Experten von Umwelt- und Industrieverbänden sowie Wissenschaftler erörtern im Rahmen der heutigen Anhörung Einsatz und Alternativen von zinnorganischen Verbindungen, zu denen auch TBT gehört. Bereits am Montag wurden auf einem Symposium des Umweltbundesamtes Fragen der toxischen und ökotoxischen Wirkungen von zinnorganischen Verbindungen diskutiert. Die Expertengespräche dienen der Vorbereitung von Maßnahmen, um einen ausreichenden Schutz der Bevölkerung vor gesundheitlichen Beeinträchtigungen zu gewährleisten und einen weiteren Eintrag dieser Chemikalien in die Umwelt zu verhindern.

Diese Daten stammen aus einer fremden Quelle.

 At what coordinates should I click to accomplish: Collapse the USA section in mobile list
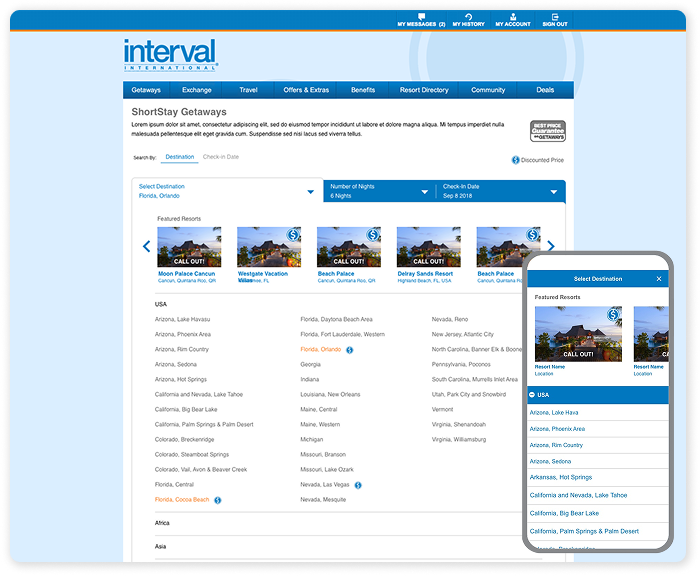point(533,395)

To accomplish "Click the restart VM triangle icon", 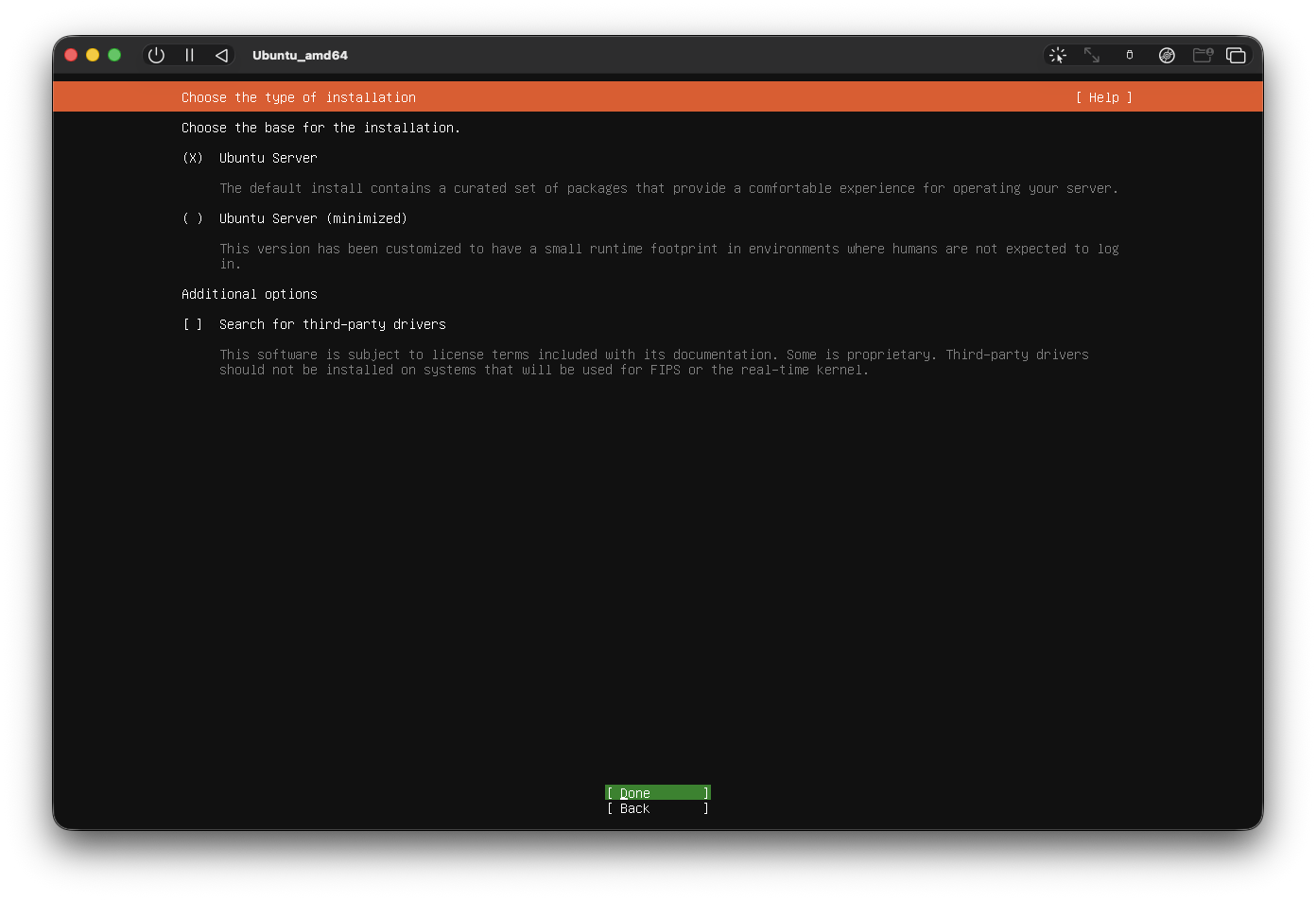I will [x=221, y=55].
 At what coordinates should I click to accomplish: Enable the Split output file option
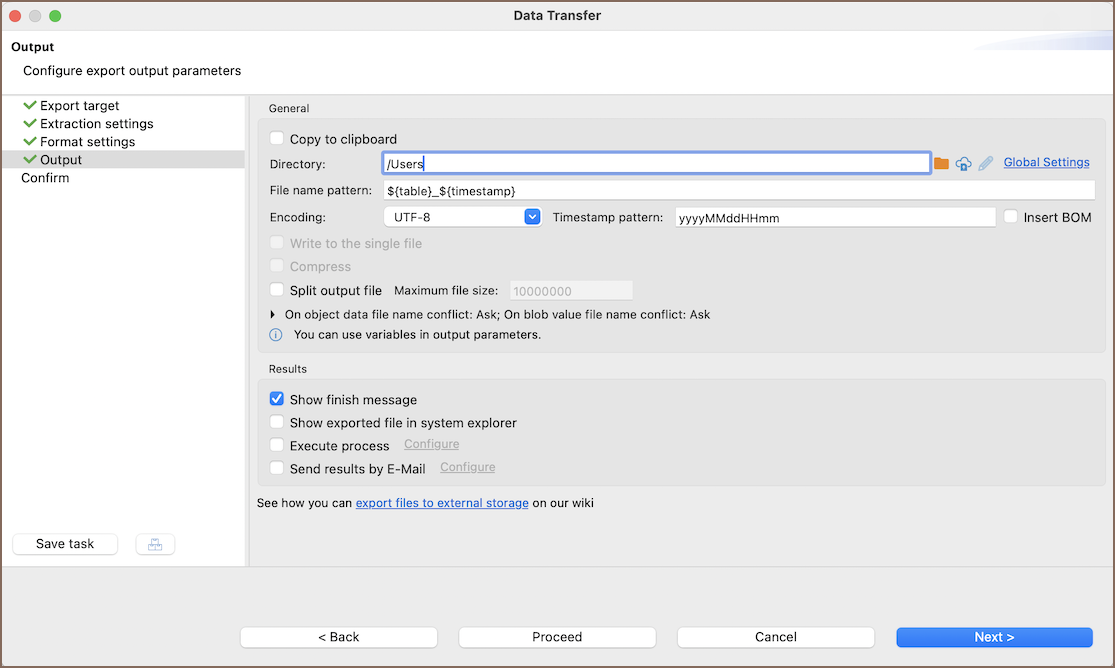coord(277,290)
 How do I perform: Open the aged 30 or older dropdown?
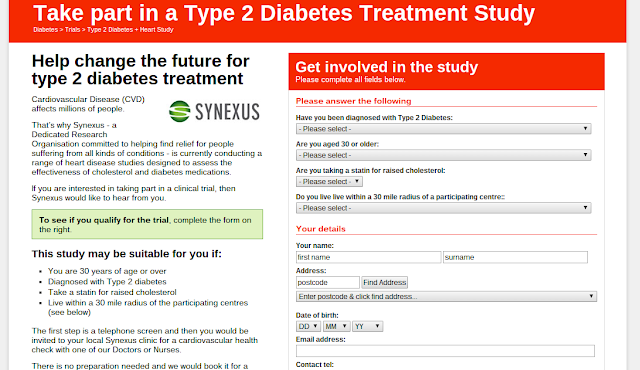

Denkbar sind aus Sicht des Bundesumweltministeriums u.a. Verwendungsverbote, freiwillige Minderungsmaßnahmen der Industrie bzw. Hoechstwerte für zinnorganische Verbindungen in Bedarfsgegenständen, Textilien und Lebensmitteln.

Bundesumweltminister Jürgen Trittin: "Die bislang existierenden und zum Teil bereits vorgeschlagenen Regelungen sind nicht umfassend und greifen nicht schnell genug, um Mensch und Umwelt effektiv vor den gefährlichen Wirkungen von zinnorganischen Verbindungen zu schützen. Wir stehen in der Pflicht, rasch zu handeln, bevor das Kind in den Brunnen gefallen ist und Menschen Schaden nehmen. Daher erwarte ich von den Expertengesprächen ausgehend vom aktuellen Wissensstand konkrete Hinweise, wie wir gegebenenfalls ordnungsrechtlich bzw. auf der Basis freiwilliger Selbstverpflichtungen der Industrie bei der Reduzierung von zinnorganischen Verbindungen weiter vorankommen. Ich hoffe dabei auf die Unterstützung der Wirtschaft. Darüber hinaus werde ich dieses Thema auch im Rahmen der EU-Umweltministertreffen aufgreifen, um eine internationale Lösung dieses Problems herbeizuführen."